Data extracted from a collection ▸
___

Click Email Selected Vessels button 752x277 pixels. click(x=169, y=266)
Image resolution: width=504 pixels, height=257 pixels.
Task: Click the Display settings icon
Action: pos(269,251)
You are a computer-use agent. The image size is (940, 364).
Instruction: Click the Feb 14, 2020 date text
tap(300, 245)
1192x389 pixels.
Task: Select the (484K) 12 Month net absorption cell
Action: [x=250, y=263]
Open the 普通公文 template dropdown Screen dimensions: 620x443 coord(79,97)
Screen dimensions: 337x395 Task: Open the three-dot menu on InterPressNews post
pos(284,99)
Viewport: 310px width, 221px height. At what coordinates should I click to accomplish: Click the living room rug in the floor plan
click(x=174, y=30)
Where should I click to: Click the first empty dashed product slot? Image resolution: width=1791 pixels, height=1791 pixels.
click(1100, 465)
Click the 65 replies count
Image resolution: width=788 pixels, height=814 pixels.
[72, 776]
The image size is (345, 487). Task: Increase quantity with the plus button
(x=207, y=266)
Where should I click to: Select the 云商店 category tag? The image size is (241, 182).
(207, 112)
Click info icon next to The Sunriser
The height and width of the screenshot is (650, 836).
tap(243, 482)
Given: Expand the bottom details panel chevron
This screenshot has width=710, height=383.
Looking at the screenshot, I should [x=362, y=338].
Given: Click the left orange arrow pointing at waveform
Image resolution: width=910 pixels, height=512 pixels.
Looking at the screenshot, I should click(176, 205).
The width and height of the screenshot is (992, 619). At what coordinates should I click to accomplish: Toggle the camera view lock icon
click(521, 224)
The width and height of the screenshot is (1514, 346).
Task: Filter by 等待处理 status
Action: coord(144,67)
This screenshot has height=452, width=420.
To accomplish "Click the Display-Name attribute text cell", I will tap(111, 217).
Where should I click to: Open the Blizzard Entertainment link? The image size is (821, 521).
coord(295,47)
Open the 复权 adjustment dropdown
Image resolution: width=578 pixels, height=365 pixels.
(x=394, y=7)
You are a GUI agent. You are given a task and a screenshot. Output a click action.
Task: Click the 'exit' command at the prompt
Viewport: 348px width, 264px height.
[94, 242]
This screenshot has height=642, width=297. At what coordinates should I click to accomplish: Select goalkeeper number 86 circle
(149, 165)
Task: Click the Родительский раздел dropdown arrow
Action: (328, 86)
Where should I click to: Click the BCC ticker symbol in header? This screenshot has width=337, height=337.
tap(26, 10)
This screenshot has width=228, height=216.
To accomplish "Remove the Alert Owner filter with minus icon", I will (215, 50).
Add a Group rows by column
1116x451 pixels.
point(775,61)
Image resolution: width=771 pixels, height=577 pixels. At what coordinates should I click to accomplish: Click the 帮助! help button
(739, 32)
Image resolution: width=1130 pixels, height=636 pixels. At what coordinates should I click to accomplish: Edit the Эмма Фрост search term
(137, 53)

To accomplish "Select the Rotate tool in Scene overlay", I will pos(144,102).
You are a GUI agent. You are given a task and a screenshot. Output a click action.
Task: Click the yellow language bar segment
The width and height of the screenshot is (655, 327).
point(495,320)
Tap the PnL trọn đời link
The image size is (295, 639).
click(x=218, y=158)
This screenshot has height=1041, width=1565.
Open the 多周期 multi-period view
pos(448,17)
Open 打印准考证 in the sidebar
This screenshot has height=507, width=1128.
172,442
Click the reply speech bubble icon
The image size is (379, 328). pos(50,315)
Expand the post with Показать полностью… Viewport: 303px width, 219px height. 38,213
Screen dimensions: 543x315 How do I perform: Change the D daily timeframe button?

___

What the task asks ▸
Each record needs to be duplicated exactly.

Solution ▸
Click Email Selected Vessels button 752x277 pixels. click(x=169, y=266)
Image resolution: width=504 pixels, height=257 pixels.
Task: Click the Display settings icon
Action: pos(269,251)
You are a computer-use agent. The image size is (940, 364).
Instruction: Click the Feb 14, 2020 date text
tap(300, 245)
1192x389 pixels.
Task: Select the (484K) 12 Month net absorption cell
Action: [x=250, y=263]
Open the 普通公文 template dropdown Screen dimensions: 620x443 coord(79,97)
Screen dimensions: 337x395 Task: Open the three-dot menu on InterPressNews post
pos(284,99)
Viewport: 310px width, 221px height. At what coordinates should I click to accomplish: Click the living room rug in the floor plan
click(x=174, y=30)
Where should I click to: Click the first empty dashed product slot? Image resolution: width=1791 pixels, height=1791 pixels.
click(1100, 465)
Click the 65 replies count
Image resolution: width=788 pixels, height=814 pixels.
[72, 776]
The image size is (345, 487). Task: Increase quantity with the plus button
(x=207, y=266)
Where should I click to: Select the 云商店 category tag? The image size is (241, 182).
(207, 112)
Click info icon next to The Sunriser
The height and width of the screenshot is (650, 836).
tap(243, 482)
Given: Expand the bottom details panel chevron
This screenshot has width=710, height=383.
Looking at the screenshot, I should [x=362, y=338].
Given: Click the left orange arrow pointing at waveform
Image resolution: width=910 pixels, height=512 pixels.
Looking at the screenshot, I should click(176, 205).
The width and height of the screenshot is (992, 619). At what coordinates should I click to accomplish: Toggle the camera view lock icon
click(521, 224)
The width and height of the screenshot is (1514, 346).
Task: Filter by 等待处理 status
Action: coord(144,67)
This screenshot has height=452, width=420.
To accomplish "Click the Display-Name attribute text cell", I will tap(111, 217).
Where should I click to: Open the Blizzard Entertainment link? The image size is (821, 521).
coord(295,47)
Open the 复权 adjustment dropdown
Image resolution: width=578 pixels, height=365 pixels.
(x=394, y=7)
You are a GUI agent. You are given a task and a screenshot. Output a click action.
Task: Click the 'exit' command at the prompt
Viewport: 348px width, 264px height.
[94, 242]
This screenshot has height=642, width=297. At what coordinates should I click to accomplish: Select goalkeeper number 86 circle
(149, 165)
Task: Click the Родительский раздел dropdown arrow
Action: (328, 86)
Where should I click to: Click the BCC ticker symbol in header? This screenshot has width=337, height=337.
tap(26, 10)
This screenshot has width=228, height=216.
To accomplish "Remove the Alert Owner filter with minus icon", I will (215, 50).
Add a Group rows by column
1116x451 pixels.
point(775,61)
Image resolution: width=771 pixels, height=577 pixels. At what coordinates should I click to accomplish: Click the 帮助! help button
(739, 32)
Image resolution: width=1130 pixels, height=636 pixels. At what coordinates should I click to accomplish: Edit the Эмма Фрост search term
(137, 53)

To accomplish "Select the Rotate tool in Scene overlay", I will pos(144,102).
You are a GUI agent. You are given a task and a screenshot. Output a click action.
Task: Click the yellow language bar segment
The width and height of the screenshot is (655, 327).
point(495,320)
Tap the PnL trọn đời link
The image size is (295, 639).
click(x=218, y=158)
This screenshot has height=1041, width=1565.
Open the 多周期 multi-period view
pos(448,17)
Open 打印准考证 in the sidebar
This screenshot has height=507, width=1128.
172,442
Click the reply speech bubble icon
The image size is (379, 328). pos(50,315)
Expand the post with Показать полностью… Viewport: 303px width, 219px height. 38,213
Screen dimensions: 543x315 How do I perform: Change the D daily timeframe button?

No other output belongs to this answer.